If you put a farmer in a situation where he has to choose between believing what a CS is telling him and what market conditions are signalling to him, the farmer will choose the latter.

Like in any other business, the farmer is rational enough to appreciate that the forces of supply and demand are more efficient at setting and predicting prices of produce than Mr Kiunjuri.

Is it not the height of irony that Mr Kiunjuri still talks about vetting farmers and tinkering with allocations for counties that have exhausted their limits — when the truth is that maize deliveries to the NCPB have fallen to a level not witnessed in many years?

MAIZE DELIVERY

The truth of the matter is that government meddling in the NCPB’s buying operations, this year, through opaque vetting of farmers and by arbitrarily setting county allocation formulas and limits for deliveries have been a contributory factor to the level of deliveries of maize to the NCPB.

And that is partly responsible for the unpredictable maize market conditions we are in.

We must not forget that when President Kenyatta was announcing the buying price of Sh2,500 per bag in January, the expectation was that farmers would deliver two million bags of maize to the NCPB. But as it turned out, the NCPB has only managed to buy 418,000 bags from farmers.

Under the current market conditions — and if deliveries to the NCPB are to pick up — the government will have to adjust producer prices to reflect the prevailing high prices.

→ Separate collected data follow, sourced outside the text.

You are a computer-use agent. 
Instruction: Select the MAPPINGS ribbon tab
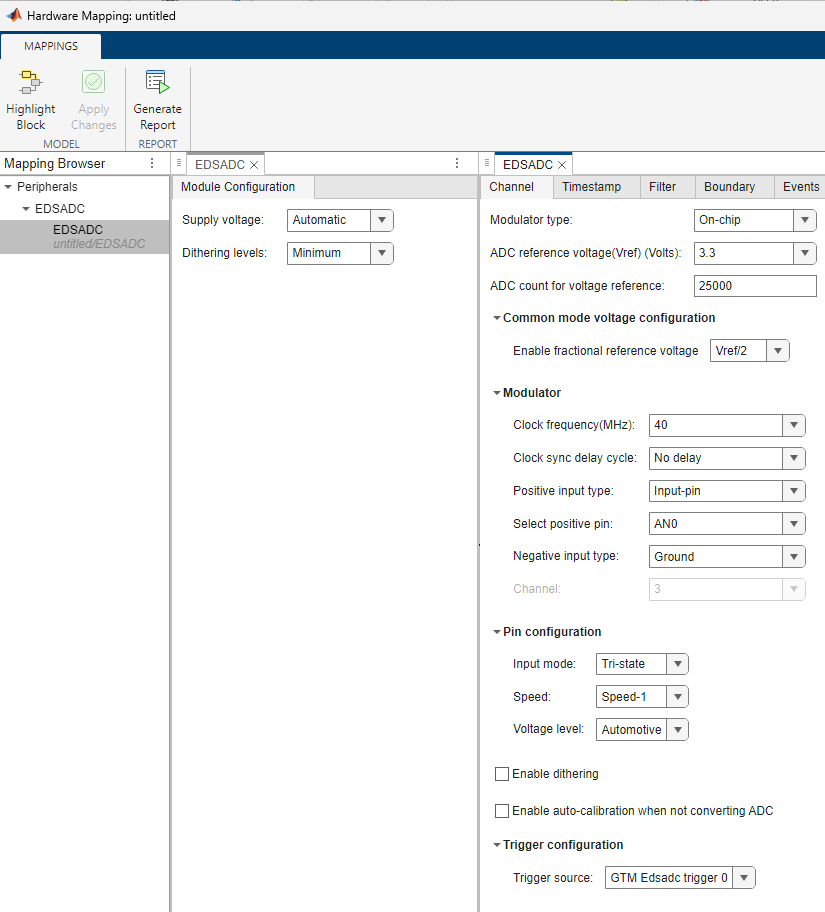click(51, 45)
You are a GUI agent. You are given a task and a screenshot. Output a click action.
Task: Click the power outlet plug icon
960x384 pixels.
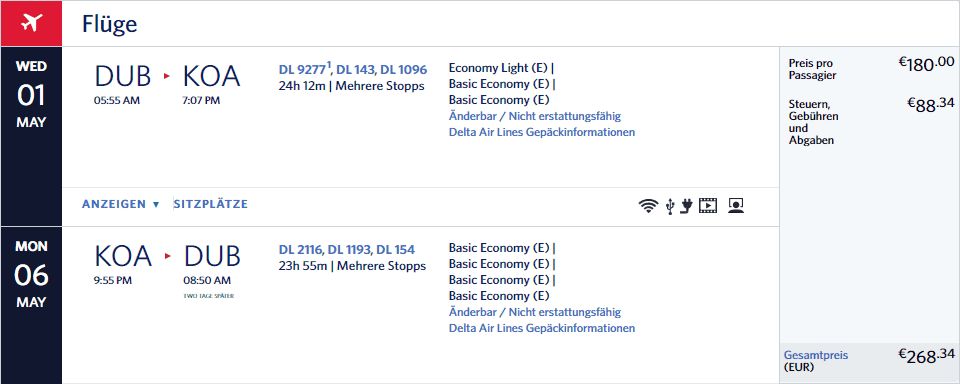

The vetting that was started ostensibly to determine genuine farmers and at the same ensure that only maize from such vetted farmers was accepted by the NCPB only served to introduce inordinate and bureaucratic delays in the process.

COMPETITION

Farmers found themselves facing two choices, namely, whether to go through lengthy and time-wasting vetting by the NCPB or sell directly to middlemen and traders, who were not only offering better prices than the government agency, but were also paying cash on delivery.

Whichever way you look at it, all indications are that maize prices are headed north and, consequently, higher maize meal prices are inevitable.

The government should allow farmers and middlemen to sell their maize to whomever they choose on a willing buyer, willing seller basis — and at the best prices they can get. The NCPB must compete with middlemen for maize.

But the greatest challenge and dilemma for the government will be how to deal with some 1.7 million bags of maize that are lying in the NCPB’s stores. The maize was imported in 2017.

President Kenyatta had initially announced that the maize would be released to the market at a price of Sh1,600 per bag.

SUBSIDY PLAN

If the cheap maize is to be released, let the government announce a method that is not only transparent but also capable of delivering good prices to consumers of maize meal.

In the past, maize subsidy programmes have been implemented by releasing the product to the millers to process the product and sell it to consumers at government-set prices.

That has never worked. I suggest that instead of selling most of the subsidised maize to millers, and if the intention is to target the poor, we should just let the NCPB use its extensive network of some 110 outlets spread across the country to sell the maize directly to poor consumers.

Most consumers in Kenya do not consume processed and packed maize meal; especially in rural areas and modest urban settlements, they grind their maize at posho mills.

Let the NCPB, which has the capacity to sell the cheap maize directly to small-scale consumers, do just that. It used to happen in the ’90s.